Jusqu’en juillet 1914, la compagnie poursuit son itinérance en Amérique du Sud et en Europe et Olga Khokhlova multiplie les rôles, figurant, en plus des ballets précédemment cités, dans Le Dieu bleu, Carnaval, Daphnis et Chloé, et dans les premières de Khovanstchina, Les Papillons, Le Coq d’or, Le Rossignol, La Légende de Joseph, Midas, Le Prince Igor et Nuit de mai. Rentrée en Russie pendant l’été 1914, la danseuse repart en novembre 1915 rejoindre la troupe réfugiée en Suisse. Ce dernier départ de Russie, décisif sur le plan personnel puisque la jeune femme fera bientôt la connaissance de Picasso, est aussi déterminant pour sa carrière : premier danseur et nouveau protégé de Diaghilev, Massine prépare ses premières chorégraphies ; conscient du talent artistique d’Olga, il lui confiera ses rôles les plus importants.
Dans un gala de charité donné au profit de la Croix Rouge au Grand Théâtre de Genève le 20 décembre 1915, Olga apparaît dans Soleil de nuit, création de Massine sur une partition de Rimski-Korsakov ; la collaboration du chorégraphe avec le chef de file du néo-primitivisme russe Michel Larionov pour la création du décor et des costumes donne naissance à une œuvre où « la vieille Russie apparaît à travers une vision populaire, flamboyante et comique, [et] où la note byzantine se marie étrangement aux danses frénétiques d’ouvriers russes »18. Après une représentation parisienne le 29 décembre, la compagnie embarque le 1er janvier 1916 à bord du navire transatlantique Le Lafayette pour une tournée en Amérique du Nord, visitant seize villes en moins de quatre mois19. Très présente sur scène, Olga Khokhlova prépare à son retour en Europe son premier rôle important dans Les Ménines, nouvelle création de Massine et premier ballet espagnol de la compagnie, sur une musique de Gabriel Fauré. La première est donnée le 21 août au Théâtre Victoria Eugenia de Saint-Sébastien. En Demoiselles d’honneur, parées d’imposantes robes à crinoline dessinées par José-María Sert, Olga et Lydia Sokolova dansent la pavane avec Léon Woizikowski et Massine ; les deux danseuses sont saluées par le Roi d’Espagne lors de la représentation officielle de la compagnie, le 28 août à Bilbao20. En septembre, la troupe se divise en deux groupes : le premier repart aux États-Unis pour une nouvelle tournée de représentations avec Nijinski et le second, constitué d’une quinzaine de danseurs parmi lesquels Olga, se rend en Italie avec Diaghilev et Massine. Ce dernier confie à Olga le rôle de Félicita dans sa future création, Les Femmes de bonne humeur. Tiré d’un argument de Carlo Goldoni, le ballet évoque l’atmosphère vénitienne des Fêtes de Watteau et les scènes de genre de Hogarth et de Longhi. Au sein d’un imbroglio comique, les sept danseurs effectuent un solo et un jeu de mime sur la musique de Domenico Scarlatti. Bakst, qui signe le décor et les costumes, souligne la « note burlesque », la « prodigieuse variété » et « l’entrain endiablé » de la chorégraphie21. La première, au Teatro Costanzi de Rome le 12 avril 1917, est très bien accueillie par le public italien22.

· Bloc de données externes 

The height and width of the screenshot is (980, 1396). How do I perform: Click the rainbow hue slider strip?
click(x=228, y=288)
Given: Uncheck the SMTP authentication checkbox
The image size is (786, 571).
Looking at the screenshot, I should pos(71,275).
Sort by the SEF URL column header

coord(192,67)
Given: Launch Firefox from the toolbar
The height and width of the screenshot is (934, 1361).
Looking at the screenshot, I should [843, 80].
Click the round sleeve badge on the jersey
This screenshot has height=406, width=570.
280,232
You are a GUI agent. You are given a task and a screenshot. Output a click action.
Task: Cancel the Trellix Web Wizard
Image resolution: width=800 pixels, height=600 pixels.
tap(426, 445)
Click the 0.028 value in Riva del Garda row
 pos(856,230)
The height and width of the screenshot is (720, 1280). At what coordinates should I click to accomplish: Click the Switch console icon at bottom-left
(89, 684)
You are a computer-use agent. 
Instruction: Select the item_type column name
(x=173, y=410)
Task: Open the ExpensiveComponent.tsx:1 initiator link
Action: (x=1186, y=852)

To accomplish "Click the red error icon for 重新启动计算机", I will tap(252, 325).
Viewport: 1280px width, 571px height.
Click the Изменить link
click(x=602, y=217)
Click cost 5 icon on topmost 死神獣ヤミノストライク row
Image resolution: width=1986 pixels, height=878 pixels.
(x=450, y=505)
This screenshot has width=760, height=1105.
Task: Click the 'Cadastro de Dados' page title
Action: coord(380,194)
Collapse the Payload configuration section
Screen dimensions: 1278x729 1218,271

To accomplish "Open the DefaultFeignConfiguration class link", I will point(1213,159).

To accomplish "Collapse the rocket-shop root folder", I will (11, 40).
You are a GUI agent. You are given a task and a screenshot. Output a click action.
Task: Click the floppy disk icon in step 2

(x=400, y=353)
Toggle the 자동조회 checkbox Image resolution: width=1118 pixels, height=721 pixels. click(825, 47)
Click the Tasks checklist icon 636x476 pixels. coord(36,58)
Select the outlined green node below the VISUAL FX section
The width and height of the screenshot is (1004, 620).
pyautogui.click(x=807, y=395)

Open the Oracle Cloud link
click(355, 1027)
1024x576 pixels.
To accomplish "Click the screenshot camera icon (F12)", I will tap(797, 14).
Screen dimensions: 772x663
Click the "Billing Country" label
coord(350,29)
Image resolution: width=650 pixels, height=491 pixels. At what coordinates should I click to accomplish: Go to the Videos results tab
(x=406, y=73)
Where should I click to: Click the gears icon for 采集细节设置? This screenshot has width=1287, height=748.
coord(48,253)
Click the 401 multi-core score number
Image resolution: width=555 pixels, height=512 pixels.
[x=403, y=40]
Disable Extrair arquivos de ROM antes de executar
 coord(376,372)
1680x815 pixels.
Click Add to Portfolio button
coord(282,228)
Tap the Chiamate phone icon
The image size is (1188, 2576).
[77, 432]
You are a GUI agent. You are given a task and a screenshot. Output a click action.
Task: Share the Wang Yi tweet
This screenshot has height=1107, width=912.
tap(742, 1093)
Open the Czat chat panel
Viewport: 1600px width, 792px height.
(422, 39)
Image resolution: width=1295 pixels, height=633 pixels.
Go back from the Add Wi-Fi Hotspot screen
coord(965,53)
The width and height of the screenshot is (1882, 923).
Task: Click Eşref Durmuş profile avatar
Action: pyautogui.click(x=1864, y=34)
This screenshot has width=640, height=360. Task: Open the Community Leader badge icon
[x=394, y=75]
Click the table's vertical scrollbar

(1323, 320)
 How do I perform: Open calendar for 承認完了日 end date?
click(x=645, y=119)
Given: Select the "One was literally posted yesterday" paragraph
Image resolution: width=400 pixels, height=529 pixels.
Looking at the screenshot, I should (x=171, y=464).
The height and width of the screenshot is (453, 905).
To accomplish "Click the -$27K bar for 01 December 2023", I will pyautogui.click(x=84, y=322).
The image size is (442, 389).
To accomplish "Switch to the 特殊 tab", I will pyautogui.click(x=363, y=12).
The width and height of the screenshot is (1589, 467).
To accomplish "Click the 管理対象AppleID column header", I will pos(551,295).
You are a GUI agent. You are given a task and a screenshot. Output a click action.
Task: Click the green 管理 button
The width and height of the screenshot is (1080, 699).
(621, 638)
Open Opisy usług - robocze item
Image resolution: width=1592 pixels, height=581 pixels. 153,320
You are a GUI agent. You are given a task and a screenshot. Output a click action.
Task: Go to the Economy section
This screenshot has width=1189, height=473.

18 Léon Bakst, « Chorégraphie et Décors des Nouveaux Ballets Russes », programme Les Ballets Russes à Paris, Paris, Théâtre du Châtelet, mai 1917, n. p.
19 La troupe se produit notamment à New York, Boston, Chicago, Washington et Philadelphie. Pendant cette tournée, Olga ajoute Le Pavillon d’Armide et La Princesse enchantée à son répertoire.
20 Sokolova, Dancing for Diaghilev…, op. cit., p. 84. Lire également Yolanda F. Acker, « Los Ballets Russes en España : recepción y guía de sus primeras actuaciones (1916-1918) », Los Ballets Russes de Diaghilev y España, Grenade, Centre Culturel Manuel de Falla, 1989, p. 229-252 [235-236].
21 Bakst, « Chorégraphie et Décors des Nouveaux Ballets Russes », art. cit.
22 Lire Léonide Massine, My Life in Ballet, Londres, Macmillan, 1968, p. 95-98.